__How to complete this task__: After finding the line containing "Move 综合部 up with 上移 button" below, please output that line and each following one through the line containing "You are a computer-use agent. Screen", exactly as written.

------------------------------------

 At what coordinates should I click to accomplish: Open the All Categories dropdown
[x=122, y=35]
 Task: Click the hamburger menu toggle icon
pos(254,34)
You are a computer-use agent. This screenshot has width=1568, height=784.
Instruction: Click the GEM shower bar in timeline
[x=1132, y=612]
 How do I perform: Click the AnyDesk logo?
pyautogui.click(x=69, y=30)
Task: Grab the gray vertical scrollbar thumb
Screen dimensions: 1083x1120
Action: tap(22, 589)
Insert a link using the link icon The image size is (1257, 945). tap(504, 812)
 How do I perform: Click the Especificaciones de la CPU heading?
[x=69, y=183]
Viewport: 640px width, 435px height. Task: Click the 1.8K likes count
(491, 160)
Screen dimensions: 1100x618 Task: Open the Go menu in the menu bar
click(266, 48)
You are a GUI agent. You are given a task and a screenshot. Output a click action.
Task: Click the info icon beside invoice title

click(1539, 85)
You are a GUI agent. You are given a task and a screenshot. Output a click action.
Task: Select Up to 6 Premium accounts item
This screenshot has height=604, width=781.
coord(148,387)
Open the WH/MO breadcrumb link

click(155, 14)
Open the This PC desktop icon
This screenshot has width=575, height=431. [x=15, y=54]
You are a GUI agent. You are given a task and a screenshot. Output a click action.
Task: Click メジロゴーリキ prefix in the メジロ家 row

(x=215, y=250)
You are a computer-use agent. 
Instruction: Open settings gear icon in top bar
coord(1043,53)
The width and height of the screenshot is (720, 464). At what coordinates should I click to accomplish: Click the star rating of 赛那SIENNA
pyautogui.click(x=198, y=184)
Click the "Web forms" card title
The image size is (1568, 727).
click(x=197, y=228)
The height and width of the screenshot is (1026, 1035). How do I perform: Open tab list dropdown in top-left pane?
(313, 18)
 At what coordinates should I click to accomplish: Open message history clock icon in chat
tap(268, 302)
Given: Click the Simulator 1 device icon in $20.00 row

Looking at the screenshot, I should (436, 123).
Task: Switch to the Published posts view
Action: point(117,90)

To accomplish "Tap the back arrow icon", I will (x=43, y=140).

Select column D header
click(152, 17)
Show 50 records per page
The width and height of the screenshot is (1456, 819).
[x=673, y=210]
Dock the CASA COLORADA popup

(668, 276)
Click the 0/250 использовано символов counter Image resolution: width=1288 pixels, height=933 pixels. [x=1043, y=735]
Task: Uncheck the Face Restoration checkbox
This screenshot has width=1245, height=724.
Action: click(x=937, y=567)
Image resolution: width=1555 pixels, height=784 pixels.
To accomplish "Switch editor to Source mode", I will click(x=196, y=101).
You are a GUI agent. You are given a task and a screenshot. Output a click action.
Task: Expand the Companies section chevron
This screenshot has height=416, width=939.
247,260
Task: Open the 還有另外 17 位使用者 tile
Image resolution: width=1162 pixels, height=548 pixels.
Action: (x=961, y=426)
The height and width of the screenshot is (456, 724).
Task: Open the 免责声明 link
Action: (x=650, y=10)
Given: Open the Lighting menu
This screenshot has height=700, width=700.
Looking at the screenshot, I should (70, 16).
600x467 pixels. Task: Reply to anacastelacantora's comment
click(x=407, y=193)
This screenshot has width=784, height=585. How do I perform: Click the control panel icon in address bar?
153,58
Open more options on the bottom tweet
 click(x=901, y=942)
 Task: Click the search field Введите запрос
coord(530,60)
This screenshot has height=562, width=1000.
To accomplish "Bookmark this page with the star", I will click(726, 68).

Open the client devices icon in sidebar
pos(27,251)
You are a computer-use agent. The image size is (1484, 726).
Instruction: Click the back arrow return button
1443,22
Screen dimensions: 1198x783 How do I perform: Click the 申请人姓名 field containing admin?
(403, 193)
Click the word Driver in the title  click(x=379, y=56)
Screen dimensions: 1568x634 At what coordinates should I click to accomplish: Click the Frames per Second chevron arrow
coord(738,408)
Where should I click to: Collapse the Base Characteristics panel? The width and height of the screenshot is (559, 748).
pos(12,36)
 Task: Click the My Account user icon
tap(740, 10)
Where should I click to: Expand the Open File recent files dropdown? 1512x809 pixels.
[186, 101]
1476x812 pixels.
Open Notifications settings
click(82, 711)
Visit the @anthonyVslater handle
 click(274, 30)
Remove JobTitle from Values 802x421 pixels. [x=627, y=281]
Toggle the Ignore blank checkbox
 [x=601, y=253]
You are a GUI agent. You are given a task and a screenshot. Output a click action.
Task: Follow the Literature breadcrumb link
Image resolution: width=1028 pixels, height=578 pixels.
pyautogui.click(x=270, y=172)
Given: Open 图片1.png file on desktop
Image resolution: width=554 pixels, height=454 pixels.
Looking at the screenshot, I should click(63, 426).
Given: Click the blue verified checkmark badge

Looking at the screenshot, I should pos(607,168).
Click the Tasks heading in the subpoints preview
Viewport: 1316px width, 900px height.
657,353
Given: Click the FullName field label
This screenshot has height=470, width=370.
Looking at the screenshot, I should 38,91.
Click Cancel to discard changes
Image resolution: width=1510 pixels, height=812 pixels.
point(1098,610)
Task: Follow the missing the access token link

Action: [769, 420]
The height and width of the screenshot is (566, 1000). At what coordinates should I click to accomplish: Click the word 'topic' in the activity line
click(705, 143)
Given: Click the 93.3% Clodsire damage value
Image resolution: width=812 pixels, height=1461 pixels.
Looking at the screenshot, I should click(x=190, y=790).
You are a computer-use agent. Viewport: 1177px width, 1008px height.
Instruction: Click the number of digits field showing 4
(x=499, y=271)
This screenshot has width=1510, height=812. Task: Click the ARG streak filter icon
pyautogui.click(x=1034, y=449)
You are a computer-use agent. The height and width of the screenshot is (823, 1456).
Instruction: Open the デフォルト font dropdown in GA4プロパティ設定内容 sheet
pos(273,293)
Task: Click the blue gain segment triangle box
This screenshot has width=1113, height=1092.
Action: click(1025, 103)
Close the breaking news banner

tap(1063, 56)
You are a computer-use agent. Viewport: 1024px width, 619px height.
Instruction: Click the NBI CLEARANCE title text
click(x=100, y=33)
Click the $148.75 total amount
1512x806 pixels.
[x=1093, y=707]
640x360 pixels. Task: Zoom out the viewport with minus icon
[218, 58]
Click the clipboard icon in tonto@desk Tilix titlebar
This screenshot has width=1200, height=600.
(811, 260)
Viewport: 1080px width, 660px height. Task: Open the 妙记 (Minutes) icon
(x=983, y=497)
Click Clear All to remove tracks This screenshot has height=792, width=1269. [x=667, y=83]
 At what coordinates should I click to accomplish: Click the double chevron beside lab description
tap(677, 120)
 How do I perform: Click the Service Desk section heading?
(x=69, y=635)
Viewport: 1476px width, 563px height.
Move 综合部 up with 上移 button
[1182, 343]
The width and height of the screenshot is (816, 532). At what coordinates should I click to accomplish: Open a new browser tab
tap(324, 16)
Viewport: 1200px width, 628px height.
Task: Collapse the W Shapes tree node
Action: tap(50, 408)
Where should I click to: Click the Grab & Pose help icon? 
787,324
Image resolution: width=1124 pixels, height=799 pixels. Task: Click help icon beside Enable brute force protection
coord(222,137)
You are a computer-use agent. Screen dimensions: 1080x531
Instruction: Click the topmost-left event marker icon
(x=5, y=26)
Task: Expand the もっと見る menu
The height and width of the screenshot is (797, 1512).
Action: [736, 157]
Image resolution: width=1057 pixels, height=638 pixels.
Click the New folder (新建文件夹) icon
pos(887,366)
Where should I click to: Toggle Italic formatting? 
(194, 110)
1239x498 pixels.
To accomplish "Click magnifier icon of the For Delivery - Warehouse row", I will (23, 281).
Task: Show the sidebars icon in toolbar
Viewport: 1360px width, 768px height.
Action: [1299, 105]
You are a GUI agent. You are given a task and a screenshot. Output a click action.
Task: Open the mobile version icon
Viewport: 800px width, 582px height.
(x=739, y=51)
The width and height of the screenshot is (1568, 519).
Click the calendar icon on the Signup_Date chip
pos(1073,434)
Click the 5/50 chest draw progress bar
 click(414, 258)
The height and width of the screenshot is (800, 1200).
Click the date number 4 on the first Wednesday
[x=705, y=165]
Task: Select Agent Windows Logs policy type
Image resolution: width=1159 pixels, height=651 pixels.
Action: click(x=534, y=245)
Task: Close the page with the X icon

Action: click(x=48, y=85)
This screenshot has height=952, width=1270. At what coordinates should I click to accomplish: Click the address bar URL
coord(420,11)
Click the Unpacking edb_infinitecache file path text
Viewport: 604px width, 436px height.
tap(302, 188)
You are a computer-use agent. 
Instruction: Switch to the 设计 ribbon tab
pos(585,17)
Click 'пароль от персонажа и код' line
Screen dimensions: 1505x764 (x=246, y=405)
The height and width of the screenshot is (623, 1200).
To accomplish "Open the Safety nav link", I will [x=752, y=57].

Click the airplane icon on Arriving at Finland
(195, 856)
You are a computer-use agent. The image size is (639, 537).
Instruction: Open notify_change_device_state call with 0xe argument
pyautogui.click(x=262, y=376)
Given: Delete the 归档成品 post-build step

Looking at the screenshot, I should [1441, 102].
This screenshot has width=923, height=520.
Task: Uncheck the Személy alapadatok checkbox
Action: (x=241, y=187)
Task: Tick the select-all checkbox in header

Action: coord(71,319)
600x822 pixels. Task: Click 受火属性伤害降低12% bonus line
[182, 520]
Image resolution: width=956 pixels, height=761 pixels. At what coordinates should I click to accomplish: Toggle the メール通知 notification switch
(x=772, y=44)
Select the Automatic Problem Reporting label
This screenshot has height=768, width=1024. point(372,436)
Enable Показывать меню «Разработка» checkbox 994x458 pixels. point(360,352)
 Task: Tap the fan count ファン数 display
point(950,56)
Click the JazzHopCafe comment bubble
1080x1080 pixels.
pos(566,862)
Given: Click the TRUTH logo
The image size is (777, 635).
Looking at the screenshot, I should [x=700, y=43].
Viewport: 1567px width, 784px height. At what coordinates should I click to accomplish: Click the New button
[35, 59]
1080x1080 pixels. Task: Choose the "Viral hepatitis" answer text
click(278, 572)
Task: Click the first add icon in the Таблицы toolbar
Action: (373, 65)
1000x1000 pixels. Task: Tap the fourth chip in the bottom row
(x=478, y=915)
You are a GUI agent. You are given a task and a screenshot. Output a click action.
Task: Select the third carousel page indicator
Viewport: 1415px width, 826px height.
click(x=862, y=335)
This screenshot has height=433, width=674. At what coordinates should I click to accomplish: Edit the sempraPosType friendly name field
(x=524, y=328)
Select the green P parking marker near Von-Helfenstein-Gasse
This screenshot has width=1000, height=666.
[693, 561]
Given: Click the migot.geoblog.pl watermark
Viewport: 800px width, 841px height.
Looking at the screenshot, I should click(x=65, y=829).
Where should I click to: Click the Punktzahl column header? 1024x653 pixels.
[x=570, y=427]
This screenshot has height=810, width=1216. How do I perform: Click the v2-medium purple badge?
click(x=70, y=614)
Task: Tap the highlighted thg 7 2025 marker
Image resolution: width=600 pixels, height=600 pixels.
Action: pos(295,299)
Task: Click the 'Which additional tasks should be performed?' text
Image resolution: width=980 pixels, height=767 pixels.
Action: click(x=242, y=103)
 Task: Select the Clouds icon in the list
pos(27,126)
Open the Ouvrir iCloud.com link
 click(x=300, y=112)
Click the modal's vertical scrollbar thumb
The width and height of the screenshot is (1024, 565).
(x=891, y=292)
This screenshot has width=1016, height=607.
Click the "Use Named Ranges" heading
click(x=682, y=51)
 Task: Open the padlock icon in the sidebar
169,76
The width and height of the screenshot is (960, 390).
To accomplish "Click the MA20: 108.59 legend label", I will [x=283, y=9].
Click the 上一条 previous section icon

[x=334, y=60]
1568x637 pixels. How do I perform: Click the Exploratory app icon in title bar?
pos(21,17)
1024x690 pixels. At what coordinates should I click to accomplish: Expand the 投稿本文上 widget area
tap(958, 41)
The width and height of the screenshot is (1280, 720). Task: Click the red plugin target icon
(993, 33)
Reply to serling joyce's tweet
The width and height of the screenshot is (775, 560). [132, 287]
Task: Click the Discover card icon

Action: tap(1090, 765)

------------------------------------

__Answer section__:
Move 综合部 up with 上移 button
[1182, 343]
The width and height of the screenshot is (816, 532). At what coordinates should I click to accomplish: Open a new browser tab
tap(324, 16)
Viewport: 1200px width, 628px height.
Task: Collapse the W Shapes tree node
Action: tap(50, 408)
Where should I click to: Click the Grab & Pose help icon? 
787,324
Image resolution: width=1124 pixels, height=799 pixels. Task: Click help icon beside Enable brute force protection
coord(222,137)
You are a computer-use agent. Screen dimensions: 1080x531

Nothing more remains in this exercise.